Communication Ethics book part for Final Diagram. (This is an automatically generated summary to avoid having huge posts on this page. Click through to read this post.)
Final Diagram of Practical Information Transmission

Our final diagram (cleaned up for convenience) has a number of isolated splotches, and a large number of candidates for what could be considered to be axes:

  • cost per copy
  • scale of people reached (one, tens, thousands, millions)
  • time to produce per copy
  • number of paying customers
  • initial setup costs
  • transportation demands
  • economies of scale
  • speed of transmission
  • availability of (re)production technology to the mass-market consumer
  • cost of entry
  • method of monetization
  • whether reception is "forced"

There are no connections between these splotches, because there are no "in betweens" which are economically viable. Running a television station does nothing to help you run a postal service, because the postal service has "transportation demands" and "initial setup costs" that the pre-existing television station does nothing to defray. Even the two most structurally similar systems, the phone system and the postal system, are very different beasts, and there's no way to use one to help build the other in any significant way. This is important, because the assumption that each of these domains was independent became an unspoken assumption in the law.
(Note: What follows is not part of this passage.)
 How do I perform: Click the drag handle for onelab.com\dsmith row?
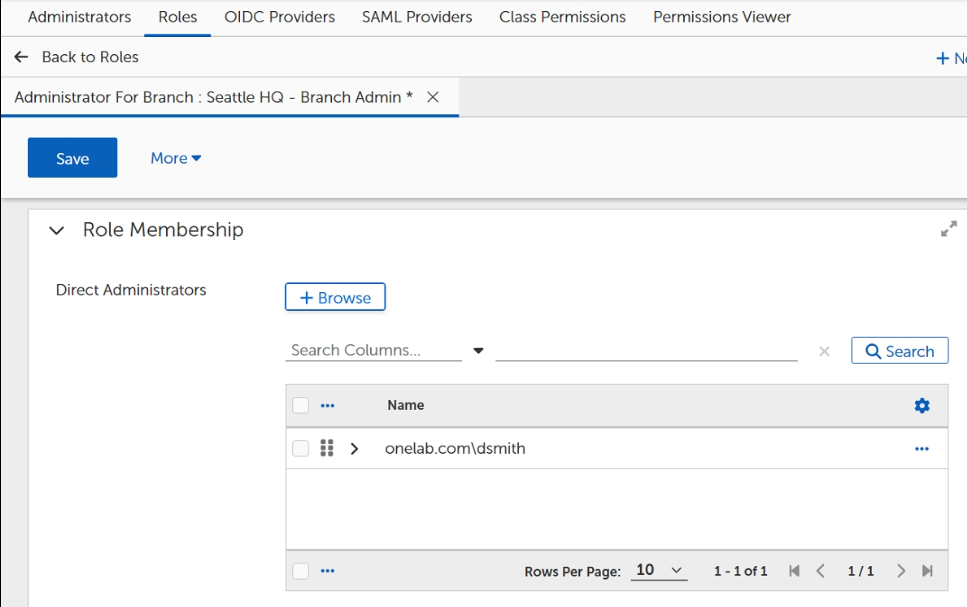(x=327, y=448)
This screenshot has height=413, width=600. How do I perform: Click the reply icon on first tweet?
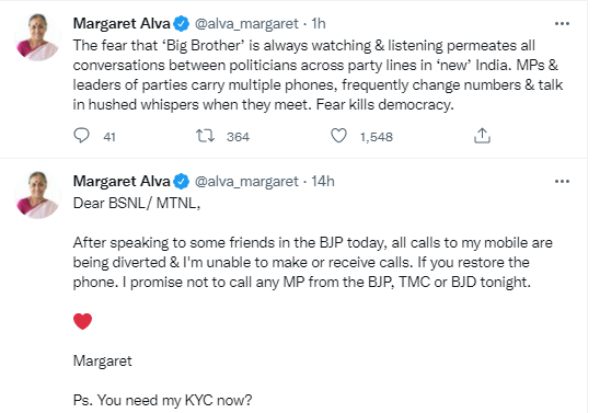coord(82,137)
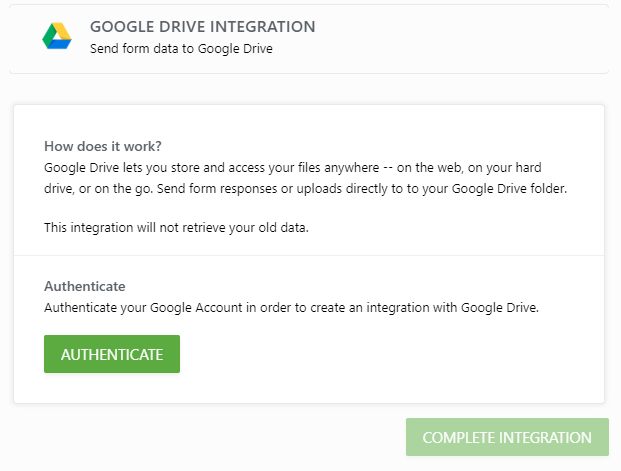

What that means in practical terms is that when a legal pronouncement was made about television ("A given company may only own two television stations in a given market"), it had little or no impact on the other communication technologies.

The separation isn't completely perfect, if you try you can come up with some things that affected multiple types of communication at the same time. But even some of the most basic ethical principles were often defined differently for different media; witness the difference between slander and libel, for instance, virtually identical high-level concepts that differ only in whether they occur in spoken or printed word.

I'd also like to point out that there's a lot more on that diagram then I believe most people are considering since they tend to limit themselves to merely mass media like television and the Internet. By adding in some of the other technologies, we'll find that we can actually find a simpler, more general pattern that applies even after the Internet comes into existence, by focusing not on the technology but on the patterns of communication itself.